Прилетев в портовый город Дуала (одну из самых жутких дыр на земле, по моему мнению), я отправилась на маленьком самолётике в относительно безопасную юго-восточную часть Камеруна, где ведёт свой полукочевой образ жизни народ бака. Каждый день на заре мы с профессиональным охотником Эрве и его командой из пяти бака покидали лагерь – расчищенную поляну, на которой стояли несколько хижин, – и направлялись в глубины джунглей. Мы ехали по старым, заросшим колеям лесовозов и внимательно рассматривали рыжеватую землю и окрестную растительность.

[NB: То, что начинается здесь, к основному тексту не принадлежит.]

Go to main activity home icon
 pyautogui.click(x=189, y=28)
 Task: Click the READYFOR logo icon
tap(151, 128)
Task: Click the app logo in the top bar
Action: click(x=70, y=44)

Обнаружив след бонго, мы выходили и шли по нему: четыре бака впереди, расчищая путь своими мачете, за ними я и Эрве, пятый бака и пять небольших собак сзади.
Температура была примерно 35–40 градусов, но при влажности более 90% ощущалась как 60. Это была настоящая пытка. Многоуровневый оскал леса лишал меня спокойствия: небо можно было увидеть лишь изредка, ни ветерка не достигало земли. Все лианы, ветки и стволы были покрыты длинными, острыми шипами, которые будто пропускали сквозь шредер мои руки.
Впрочем, были опасности и посерьёзнее. Бонго – агрессивное животное, его называют «дьявол в теле ангела». В джунглях также живут карликовые буйволы, всегда готовые подраться, как чемпион по кулачному бою из плохого района, лесной слон, тоже не склонный оказывать тёплый приём гостям, леопарды, гориллы, шимпанзе, габонские гадюки (одна из самых смертоносных змей) и прочие ядовитые твари. Но из всех обитателей джунглей хуже всего, к моему удивлению, оказались муравьи.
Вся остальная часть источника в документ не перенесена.